Segment Start: Supplied records

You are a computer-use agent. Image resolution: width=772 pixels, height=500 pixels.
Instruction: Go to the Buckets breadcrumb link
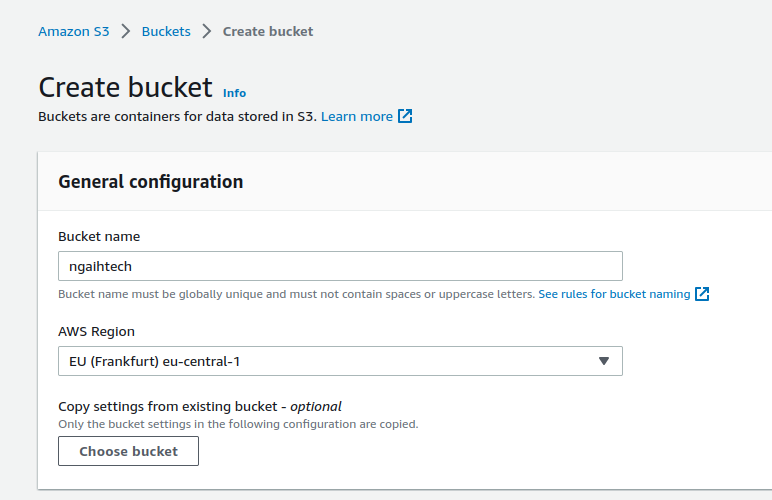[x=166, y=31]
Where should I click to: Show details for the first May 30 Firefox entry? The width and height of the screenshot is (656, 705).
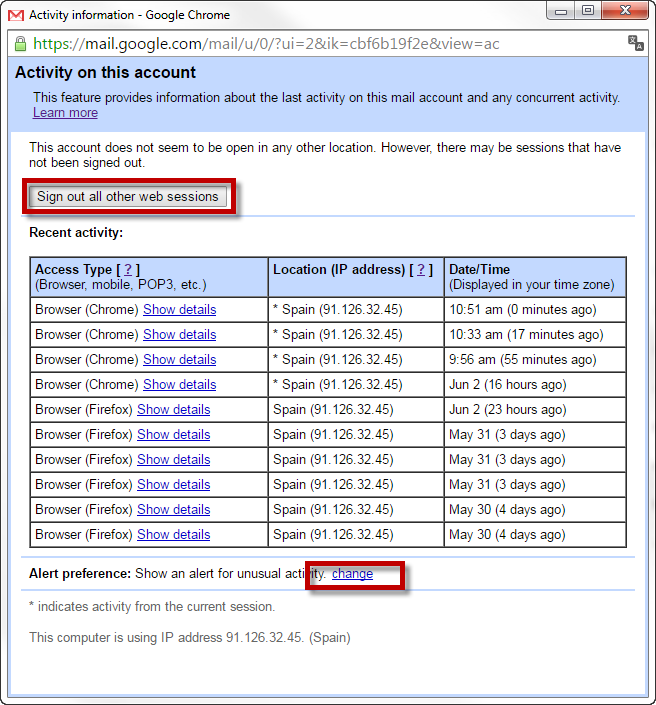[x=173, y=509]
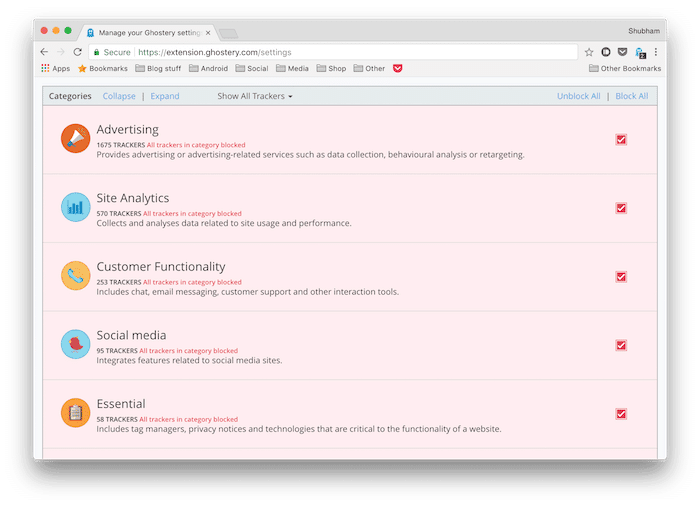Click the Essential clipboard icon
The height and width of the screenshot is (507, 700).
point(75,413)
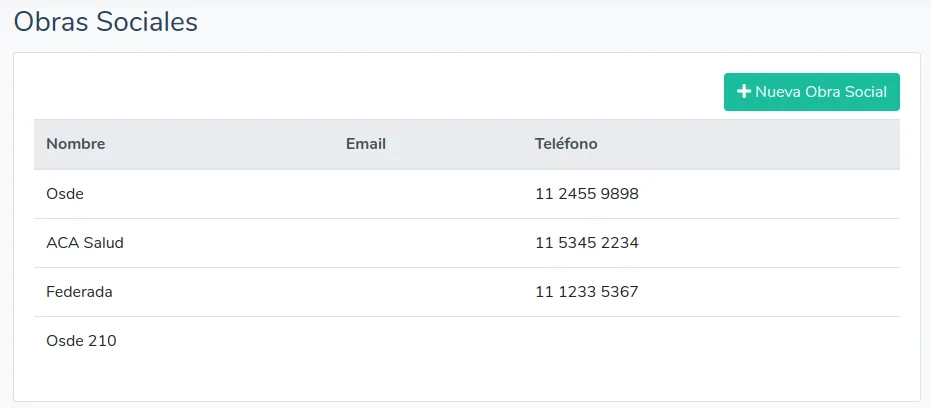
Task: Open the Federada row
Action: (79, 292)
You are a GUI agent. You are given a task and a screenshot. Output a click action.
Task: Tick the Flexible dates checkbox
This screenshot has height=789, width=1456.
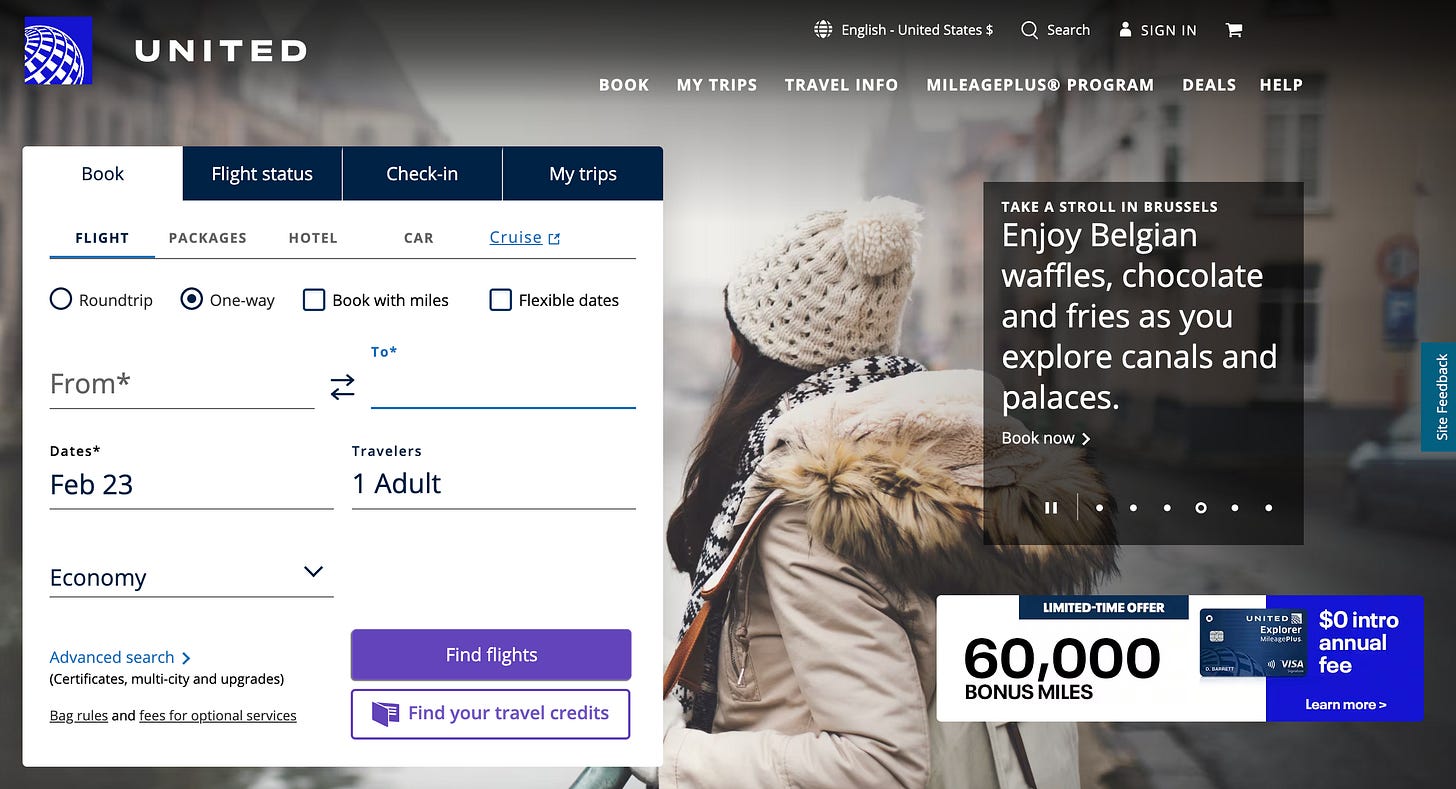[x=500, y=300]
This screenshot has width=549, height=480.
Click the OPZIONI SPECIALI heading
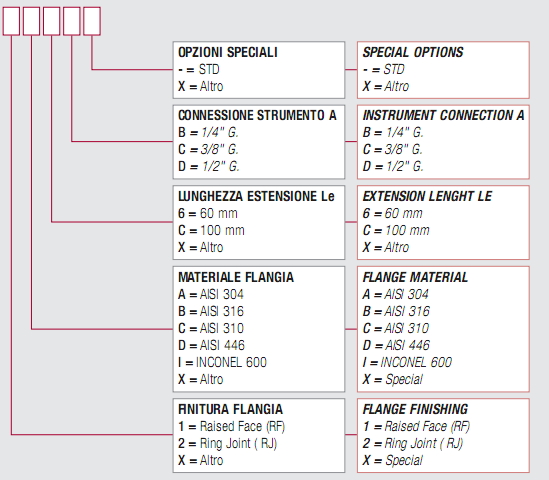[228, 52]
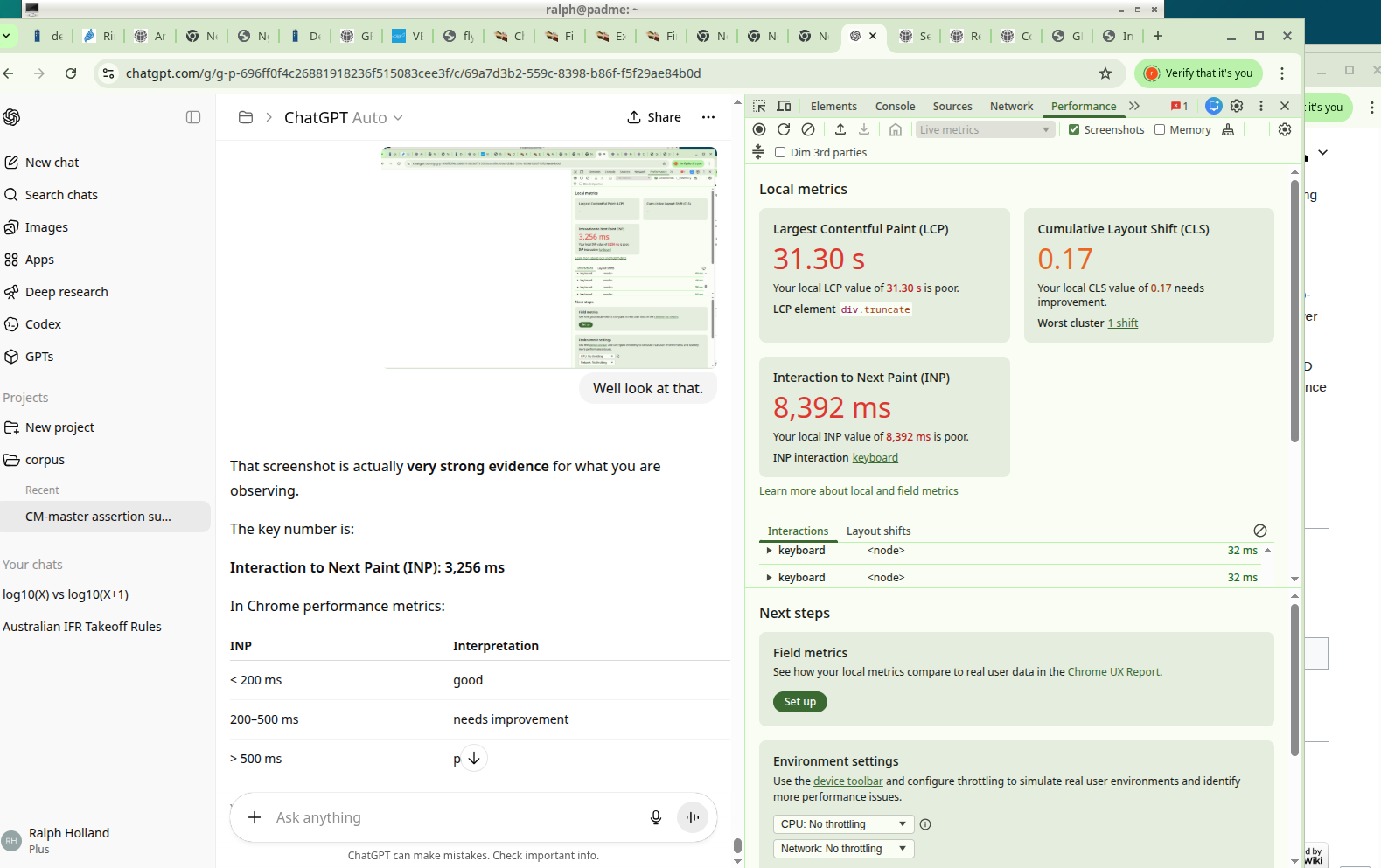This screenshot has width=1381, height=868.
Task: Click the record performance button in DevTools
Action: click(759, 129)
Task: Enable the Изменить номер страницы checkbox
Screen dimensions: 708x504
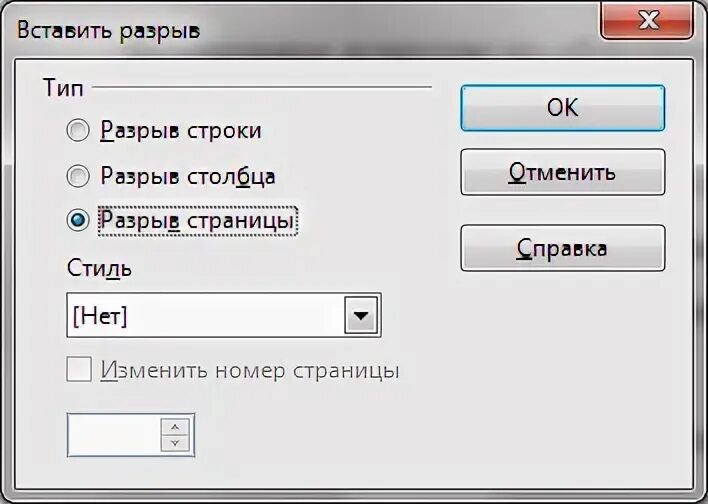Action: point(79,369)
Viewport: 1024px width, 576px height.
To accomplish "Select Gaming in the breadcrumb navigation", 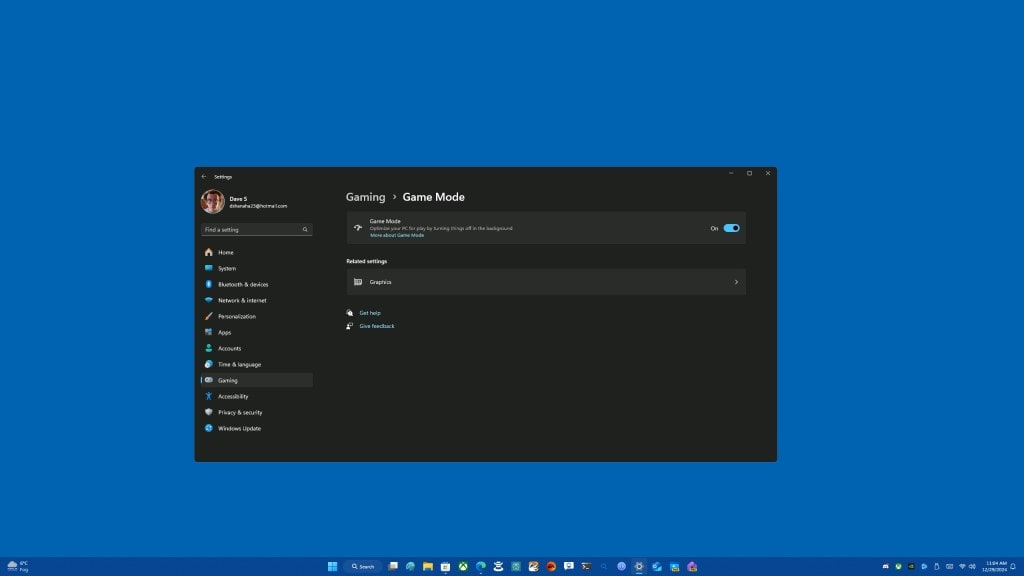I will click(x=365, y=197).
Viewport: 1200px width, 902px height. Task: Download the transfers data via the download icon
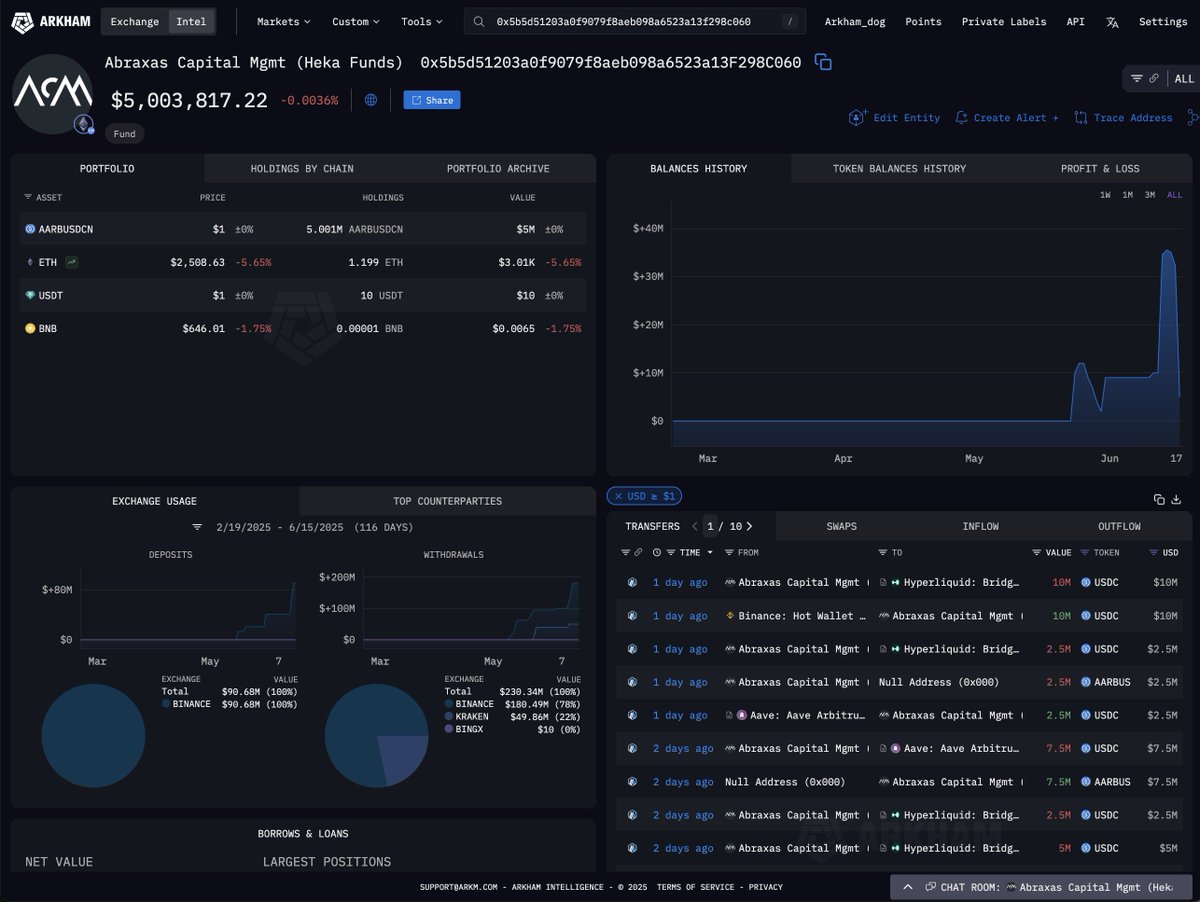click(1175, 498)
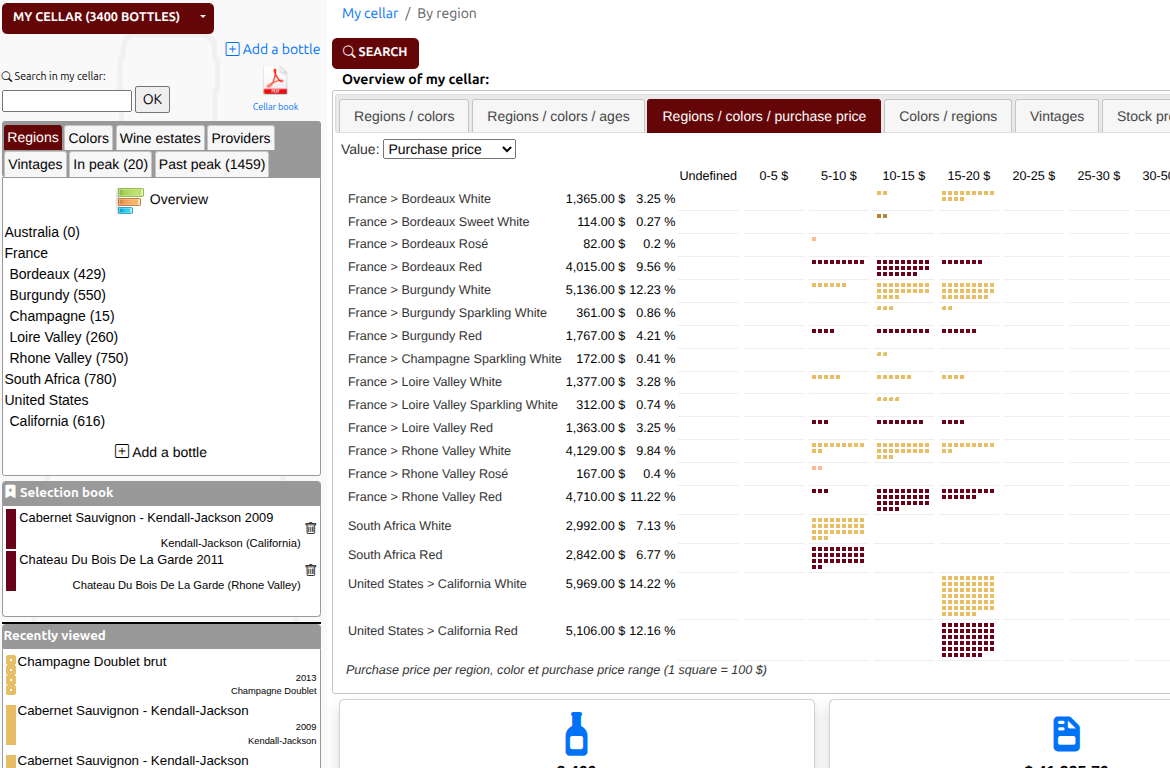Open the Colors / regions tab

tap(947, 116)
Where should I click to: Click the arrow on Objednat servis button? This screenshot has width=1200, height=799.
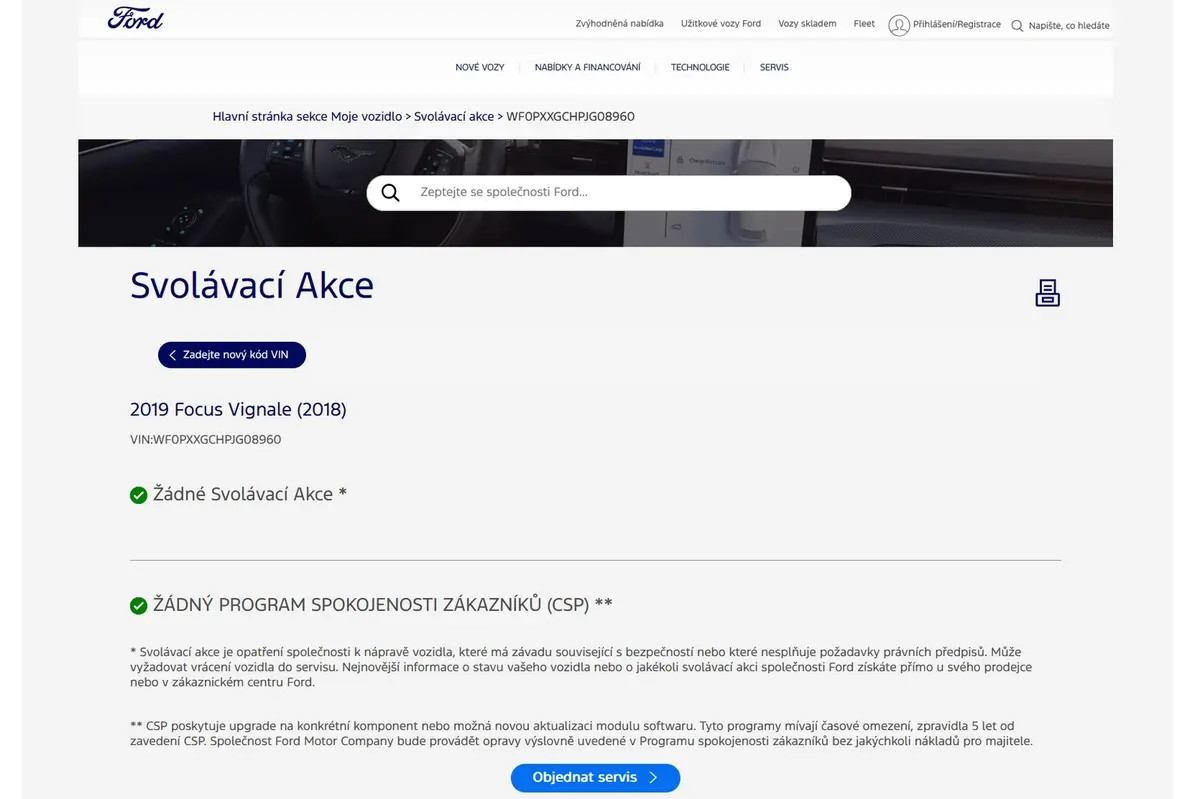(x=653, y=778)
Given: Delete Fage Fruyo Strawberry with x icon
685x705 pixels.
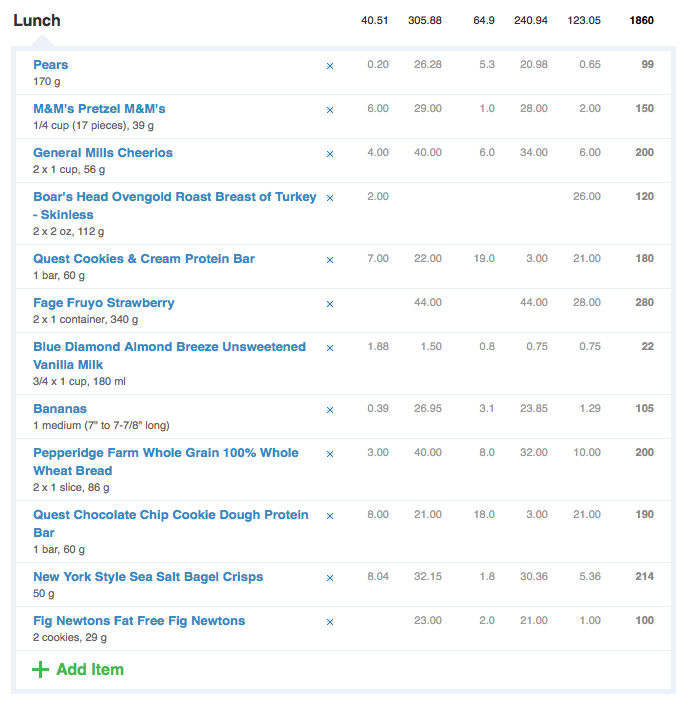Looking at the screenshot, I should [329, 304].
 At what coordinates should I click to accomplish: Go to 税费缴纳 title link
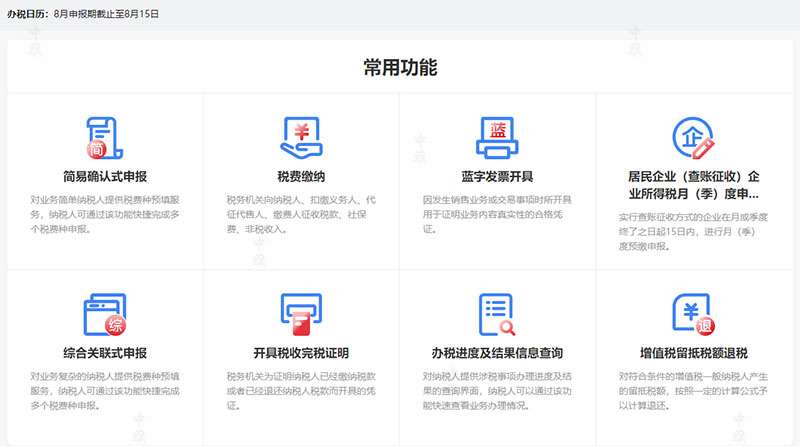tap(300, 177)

Segment End: Supplied records

Required work - Return only the lines from the one that contains "Where should I click to: Click" through the closing line of the data, inclusive, reproduced exactly and with every picture left out.

Completed task -
Where should I click to: Click the arrow on Objednat servis button? This screenshot has width=1200, height=799.
(x=653, y=778)
Given: Delete Fage Fruyo Strawberry with x icon
685x705 pixels.
Looking at the screenshot, I should [329, 304].
 At what coordinates should I click to accomplish: Go to 税费缴纳 title link
tap(300, 177)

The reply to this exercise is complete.